------ Task input ------
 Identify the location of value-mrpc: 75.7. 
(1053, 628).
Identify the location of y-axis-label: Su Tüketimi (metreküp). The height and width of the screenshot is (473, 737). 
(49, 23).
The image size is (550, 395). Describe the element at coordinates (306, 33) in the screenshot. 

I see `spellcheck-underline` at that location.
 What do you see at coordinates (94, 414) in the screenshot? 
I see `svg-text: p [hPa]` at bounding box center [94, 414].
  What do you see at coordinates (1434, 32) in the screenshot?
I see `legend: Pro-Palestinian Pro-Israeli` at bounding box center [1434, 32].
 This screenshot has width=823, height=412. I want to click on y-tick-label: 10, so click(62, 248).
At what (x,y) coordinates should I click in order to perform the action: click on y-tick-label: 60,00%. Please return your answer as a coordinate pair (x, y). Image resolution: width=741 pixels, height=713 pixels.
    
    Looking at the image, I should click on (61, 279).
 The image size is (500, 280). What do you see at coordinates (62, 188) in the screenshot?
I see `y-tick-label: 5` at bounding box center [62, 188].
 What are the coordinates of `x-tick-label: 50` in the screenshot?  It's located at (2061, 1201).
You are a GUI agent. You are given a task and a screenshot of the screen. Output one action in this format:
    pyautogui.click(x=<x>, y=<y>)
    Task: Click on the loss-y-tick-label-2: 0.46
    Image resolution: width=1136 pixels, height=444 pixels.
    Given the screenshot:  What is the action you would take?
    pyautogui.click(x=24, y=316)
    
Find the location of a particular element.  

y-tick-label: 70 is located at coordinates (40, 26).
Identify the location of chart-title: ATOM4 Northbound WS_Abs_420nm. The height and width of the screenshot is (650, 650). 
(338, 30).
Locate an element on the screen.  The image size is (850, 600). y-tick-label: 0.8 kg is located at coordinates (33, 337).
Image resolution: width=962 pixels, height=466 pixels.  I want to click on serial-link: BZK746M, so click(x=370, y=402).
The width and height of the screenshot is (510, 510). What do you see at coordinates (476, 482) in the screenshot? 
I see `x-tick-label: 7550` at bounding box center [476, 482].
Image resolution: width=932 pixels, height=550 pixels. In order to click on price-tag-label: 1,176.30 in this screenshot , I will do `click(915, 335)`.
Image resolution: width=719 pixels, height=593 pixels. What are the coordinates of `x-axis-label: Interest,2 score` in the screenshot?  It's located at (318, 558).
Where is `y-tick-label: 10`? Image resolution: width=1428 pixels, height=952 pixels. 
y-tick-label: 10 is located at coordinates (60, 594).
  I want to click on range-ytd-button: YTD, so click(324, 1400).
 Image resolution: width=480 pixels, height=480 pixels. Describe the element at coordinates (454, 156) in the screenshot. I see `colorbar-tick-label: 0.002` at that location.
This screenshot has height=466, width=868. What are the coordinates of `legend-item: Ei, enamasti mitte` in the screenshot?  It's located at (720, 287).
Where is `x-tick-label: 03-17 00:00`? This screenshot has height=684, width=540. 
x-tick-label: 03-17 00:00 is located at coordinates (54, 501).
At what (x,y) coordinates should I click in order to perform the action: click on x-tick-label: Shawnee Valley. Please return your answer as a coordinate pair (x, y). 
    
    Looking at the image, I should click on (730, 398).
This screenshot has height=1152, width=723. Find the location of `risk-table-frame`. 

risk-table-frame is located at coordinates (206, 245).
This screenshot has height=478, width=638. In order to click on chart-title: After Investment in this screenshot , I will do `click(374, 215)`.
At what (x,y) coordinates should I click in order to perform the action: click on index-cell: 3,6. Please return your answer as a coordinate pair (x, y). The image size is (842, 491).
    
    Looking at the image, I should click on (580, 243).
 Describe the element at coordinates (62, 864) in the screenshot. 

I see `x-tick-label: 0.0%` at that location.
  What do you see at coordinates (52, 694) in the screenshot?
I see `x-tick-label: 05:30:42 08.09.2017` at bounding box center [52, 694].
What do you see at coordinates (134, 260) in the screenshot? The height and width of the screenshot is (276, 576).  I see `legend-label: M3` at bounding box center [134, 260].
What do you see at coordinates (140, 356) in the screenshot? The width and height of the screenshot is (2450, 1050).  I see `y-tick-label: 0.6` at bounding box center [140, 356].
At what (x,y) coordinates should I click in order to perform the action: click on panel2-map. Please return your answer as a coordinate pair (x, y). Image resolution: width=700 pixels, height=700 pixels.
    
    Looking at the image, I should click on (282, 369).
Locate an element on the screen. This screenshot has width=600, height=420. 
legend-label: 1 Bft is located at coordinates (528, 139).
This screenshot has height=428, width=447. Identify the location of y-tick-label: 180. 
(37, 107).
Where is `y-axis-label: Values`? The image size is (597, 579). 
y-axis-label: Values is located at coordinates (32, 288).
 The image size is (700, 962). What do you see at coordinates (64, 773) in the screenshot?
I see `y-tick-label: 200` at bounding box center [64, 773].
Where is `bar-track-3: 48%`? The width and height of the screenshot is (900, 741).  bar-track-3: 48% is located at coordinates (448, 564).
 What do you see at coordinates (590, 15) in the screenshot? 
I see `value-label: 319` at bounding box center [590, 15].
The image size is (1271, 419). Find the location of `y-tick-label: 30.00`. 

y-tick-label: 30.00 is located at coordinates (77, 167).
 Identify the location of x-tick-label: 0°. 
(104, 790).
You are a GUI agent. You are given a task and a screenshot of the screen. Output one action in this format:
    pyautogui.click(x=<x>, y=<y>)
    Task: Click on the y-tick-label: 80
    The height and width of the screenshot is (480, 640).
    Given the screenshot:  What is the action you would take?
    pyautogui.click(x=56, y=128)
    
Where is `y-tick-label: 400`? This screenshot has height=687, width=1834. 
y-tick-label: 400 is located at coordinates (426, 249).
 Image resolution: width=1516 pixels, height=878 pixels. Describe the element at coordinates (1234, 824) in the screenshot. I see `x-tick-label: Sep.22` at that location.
------
## Exercise
Copy out each line of the data above that contains the string "axis".

## Your response
Identify the location of y-axis-label: Su Tüketimi (metreküp). The height and width of the screenshot is (473, 737). 
Image resolution: width=719 pixels, height=593 pixels. What are the coordinates of `x-axis-label: Interest,2 score` in the screenshot?  It's located at (318, 558).
Where is `y-axis-label: Values`? The image size is (597, 579). 
y-axis-label: Values is located at coordinates (32, 288).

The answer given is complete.